→ **Work required**
Rewrite the part of the records that opens with the line containing "will pyautogui.click(x=163, y=253)." and closes at the end of the records, changing "Matched" to "Unmatched" and keeping everything else the same.

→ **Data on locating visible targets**
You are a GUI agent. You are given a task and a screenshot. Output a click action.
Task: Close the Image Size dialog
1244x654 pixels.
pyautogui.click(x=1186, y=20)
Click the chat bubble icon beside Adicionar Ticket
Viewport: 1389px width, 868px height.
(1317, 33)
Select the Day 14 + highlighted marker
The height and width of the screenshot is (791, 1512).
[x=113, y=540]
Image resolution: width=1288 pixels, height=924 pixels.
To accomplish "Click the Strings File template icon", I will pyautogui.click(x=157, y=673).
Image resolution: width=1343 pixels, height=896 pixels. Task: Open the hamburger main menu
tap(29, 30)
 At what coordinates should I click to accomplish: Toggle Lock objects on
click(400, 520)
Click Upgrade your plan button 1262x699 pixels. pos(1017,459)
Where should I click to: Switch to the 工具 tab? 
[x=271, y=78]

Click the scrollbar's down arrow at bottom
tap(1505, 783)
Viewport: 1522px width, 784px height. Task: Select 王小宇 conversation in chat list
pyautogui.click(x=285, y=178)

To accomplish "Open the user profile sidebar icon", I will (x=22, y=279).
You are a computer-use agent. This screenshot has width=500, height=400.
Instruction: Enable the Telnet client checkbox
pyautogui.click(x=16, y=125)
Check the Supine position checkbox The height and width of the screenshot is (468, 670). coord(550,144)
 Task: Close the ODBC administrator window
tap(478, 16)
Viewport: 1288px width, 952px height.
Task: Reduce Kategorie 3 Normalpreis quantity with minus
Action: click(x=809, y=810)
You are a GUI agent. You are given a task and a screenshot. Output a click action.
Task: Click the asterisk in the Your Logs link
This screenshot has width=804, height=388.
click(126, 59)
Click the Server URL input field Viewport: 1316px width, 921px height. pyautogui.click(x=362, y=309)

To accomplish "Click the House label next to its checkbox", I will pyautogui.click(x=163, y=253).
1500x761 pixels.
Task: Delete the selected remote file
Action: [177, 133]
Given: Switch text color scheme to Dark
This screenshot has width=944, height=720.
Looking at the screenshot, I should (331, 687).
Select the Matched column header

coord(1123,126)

→ **Answer to the task**
To accomplish "Click the House label next to its checkbox", I will pyautogui.click(x=163, y=253).
1500x761 pixels.
Task: Delete the selected remote file
Action: [177, 133]
Given: Switch text color scheme to Dark
This screenshot has width=944, height=720.
Looking at the screenshot, I should (331, 687).
Select the Unmatched column header

coord(1123,126)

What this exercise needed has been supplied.